AVAILABLE DATA:

○ ○ ○ ○

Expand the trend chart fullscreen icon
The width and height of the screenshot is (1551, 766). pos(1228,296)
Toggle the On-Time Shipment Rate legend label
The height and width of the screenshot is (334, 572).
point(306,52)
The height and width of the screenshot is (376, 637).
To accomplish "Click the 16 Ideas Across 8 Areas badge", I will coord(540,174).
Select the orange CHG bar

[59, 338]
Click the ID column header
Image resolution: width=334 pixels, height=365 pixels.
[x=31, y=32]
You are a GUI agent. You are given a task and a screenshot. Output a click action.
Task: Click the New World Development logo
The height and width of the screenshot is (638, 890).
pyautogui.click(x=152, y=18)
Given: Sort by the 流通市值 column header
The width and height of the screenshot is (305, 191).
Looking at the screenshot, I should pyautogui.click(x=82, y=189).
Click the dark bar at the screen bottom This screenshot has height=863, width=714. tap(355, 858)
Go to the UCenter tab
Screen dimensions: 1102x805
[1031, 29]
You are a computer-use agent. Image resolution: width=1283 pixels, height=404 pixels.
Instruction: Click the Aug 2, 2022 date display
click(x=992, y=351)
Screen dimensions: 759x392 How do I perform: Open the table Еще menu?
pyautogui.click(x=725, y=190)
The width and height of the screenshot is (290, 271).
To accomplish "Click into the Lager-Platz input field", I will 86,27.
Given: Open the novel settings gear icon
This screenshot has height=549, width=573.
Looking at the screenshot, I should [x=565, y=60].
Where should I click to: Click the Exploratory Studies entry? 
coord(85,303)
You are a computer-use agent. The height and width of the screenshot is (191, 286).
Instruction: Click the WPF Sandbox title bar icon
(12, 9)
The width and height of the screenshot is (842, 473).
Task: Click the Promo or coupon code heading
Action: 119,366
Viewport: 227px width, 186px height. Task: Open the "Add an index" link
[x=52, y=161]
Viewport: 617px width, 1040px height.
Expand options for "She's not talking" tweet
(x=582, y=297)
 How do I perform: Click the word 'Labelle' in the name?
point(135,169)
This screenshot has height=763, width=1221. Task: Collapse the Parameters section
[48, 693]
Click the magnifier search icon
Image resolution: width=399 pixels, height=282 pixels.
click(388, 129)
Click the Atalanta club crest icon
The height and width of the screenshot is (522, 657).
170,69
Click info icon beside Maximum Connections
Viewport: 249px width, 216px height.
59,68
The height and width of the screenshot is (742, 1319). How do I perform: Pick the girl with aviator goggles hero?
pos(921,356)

○ ○ ○ ○

ASSIGNMENT: Your task is to restate, word for word, the line with "This screenshot has height=763, width=1221." and all lines after it, ending with the last line of the data.

RESPONSE AREA:
This screenshot has height=763, width=1221. Task: Collapse the Parameters section
[48, 693]
Click the magnifier search icon
Image resolution: width=399 pixels, height=282 pixels.
click(388, 129)
Click the Atalanta club crest icon
The height and width of the screenshot is (522, 657).
170,69
Click info icon beside Maximum Connections
Viewport: 249px width, 216px height.
59,68
The height and width of the screenshot is (742, 1319). How do I perform: Pick the girl with aviator goggles hero?
pos(921,356)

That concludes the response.